I begin with this question? How did the Crosiers come to Onamia and Wahkon and Hillman and McGrath and other parishes in this area? The answer is Napoleon. He tried to shut down and destroy every church, convent and monastery in Europe. He tried to wipe out all religion in Europe but he did not succeed.

In 1841 only four Crosiers remained but they were hopeful. Shortly thereafter their membership began to grow. In the late 1800s they came up with a radical plan. They decided to start monasteries in the Congo, Brazil, Indonesia and the United States. They decided that if a violent leader like Napoleon would take over in one country the Crosier Order would survive in the other countries. The Crosiers came to Onamia in 1910 and Indonesia in 1926.

At that point in history, Indonesia was a colony of the Dutch and that sets the stage for my next story.

About 100 years ago, a Dutch soldier was stationed in Indonesia and he bought a small monkey as a pet. After a few days he noticed that the monkey was sensitive around her waist. He saw that someone had placed a wire around her waist when the monkey was a baby. Using a tiny wire cutter, the soldier carefully cut the wire. The monkey began jumping and leaping for joy. She was free at last! Free from all the pain that the wire had caused her.

In today’s second reading, Paul is leaping for joy because his Savior has set him free from the burdens of his past. He was set free from the guilt that he carried for persecuting the church. And that should be our spirit on this freedom weekend. We have civic freedoms and spiritual freedoms. It is our time to celebrate our freedoms. It is time to celebrate our freedoms with joy. We would like to focus on our Christian freedoms.

The Four Gospels describe our Christian freedoms, the freedoms that we have in Christ. We are called to be free in the ways that Jesus was free. He was free to be faithful to God’s plan - and so are we. He was free to work for the common good - and so are we. Jesus was free to see God’s goodness in each person - and so are we. He was free to defend the rights of the weak and vulnerable people in society - and so are we. Jesus had so many freedoms.

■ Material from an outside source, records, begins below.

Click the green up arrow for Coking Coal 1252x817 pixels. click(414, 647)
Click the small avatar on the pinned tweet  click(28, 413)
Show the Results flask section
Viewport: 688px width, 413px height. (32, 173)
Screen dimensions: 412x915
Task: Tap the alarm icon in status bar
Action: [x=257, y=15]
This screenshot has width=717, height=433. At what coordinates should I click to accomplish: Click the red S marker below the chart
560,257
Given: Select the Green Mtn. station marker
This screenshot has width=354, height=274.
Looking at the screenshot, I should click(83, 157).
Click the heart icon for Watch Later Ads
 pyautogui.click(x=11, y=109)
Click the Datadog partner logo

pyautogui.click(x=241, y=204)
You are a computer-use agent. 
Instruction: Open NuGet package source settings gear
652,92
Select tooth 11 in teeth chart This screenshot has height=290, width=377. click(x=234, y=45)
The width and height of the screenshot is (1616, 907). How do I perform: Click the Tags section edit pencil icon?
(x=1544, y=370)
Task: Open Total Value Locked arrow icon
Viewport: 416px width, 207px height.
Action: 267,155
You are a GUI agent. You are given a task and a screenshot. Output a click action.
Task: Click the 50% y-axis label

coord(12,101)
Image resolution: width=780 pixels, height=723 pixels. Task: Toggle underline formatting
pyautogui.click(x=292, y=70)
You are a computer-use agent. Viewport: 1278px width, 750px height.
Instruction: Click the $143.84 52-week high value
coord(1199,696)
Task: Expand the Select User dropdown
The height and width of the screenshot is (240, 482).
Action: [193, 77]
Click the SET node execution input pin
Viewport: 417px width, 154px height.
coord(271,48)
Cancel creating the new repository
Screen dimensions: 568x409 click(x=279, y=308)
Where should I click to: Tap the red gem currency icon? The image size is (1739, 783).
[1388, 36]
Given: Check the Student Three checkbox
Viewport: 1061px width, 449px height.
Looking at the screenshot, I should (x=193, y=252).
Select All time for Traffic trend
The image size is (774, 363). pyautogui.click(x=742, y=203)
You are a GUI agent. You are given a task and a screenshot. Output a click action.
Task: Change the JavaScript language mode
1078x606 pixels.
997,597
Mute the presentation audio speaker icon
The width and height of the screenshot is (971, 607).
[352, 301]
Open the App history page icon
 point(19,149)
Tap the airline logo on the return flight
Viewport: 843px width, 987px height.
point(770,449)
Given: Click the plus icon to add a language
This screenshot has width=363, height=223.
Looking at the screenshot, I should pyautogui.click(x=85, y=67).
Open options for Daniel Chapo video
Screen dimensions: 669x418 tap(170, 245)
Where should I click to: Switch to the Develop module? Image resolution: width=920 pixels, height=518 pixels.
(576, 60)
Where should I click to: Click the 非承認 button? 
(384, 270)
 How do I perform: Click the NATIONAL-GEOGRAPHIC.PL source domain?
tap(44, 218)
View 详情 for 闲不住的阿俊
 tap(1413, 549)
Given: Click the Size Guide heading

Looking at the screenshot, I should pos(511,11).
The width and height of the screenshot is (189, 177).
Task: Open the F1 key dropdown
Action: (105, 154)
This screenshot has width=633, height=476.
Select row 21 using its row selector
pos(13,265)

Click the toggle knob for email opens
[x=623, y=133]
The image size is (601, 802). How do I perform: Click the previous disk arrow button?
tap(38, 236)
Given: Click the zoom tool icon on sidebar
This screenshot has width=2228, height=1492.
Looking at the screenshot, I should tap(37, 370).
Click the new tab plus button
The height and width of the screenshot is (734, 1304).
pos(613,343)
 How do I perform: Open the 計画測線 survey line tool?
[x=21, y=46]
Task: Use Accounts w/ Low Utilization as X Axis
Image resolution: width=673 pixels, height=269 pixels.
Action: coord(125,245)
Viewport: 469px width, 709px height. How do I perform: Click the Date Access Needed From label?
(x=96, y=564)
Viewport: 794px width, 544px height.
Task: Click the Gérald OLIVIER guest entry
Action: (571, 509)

He was free to pray many times each day and free to include everyone in his circle of friendship; free to call people to accountability when they were hurting the community; and free to serve those who were suffering from poor health; and free to make friends with the outcasts of society.

The bottom line of today’s celebration and the bottom line of Jesus’ speech in today’s Gospel is one and the same: If we exercise our spiritual freedoms we shall be rewarded in this life and in the next.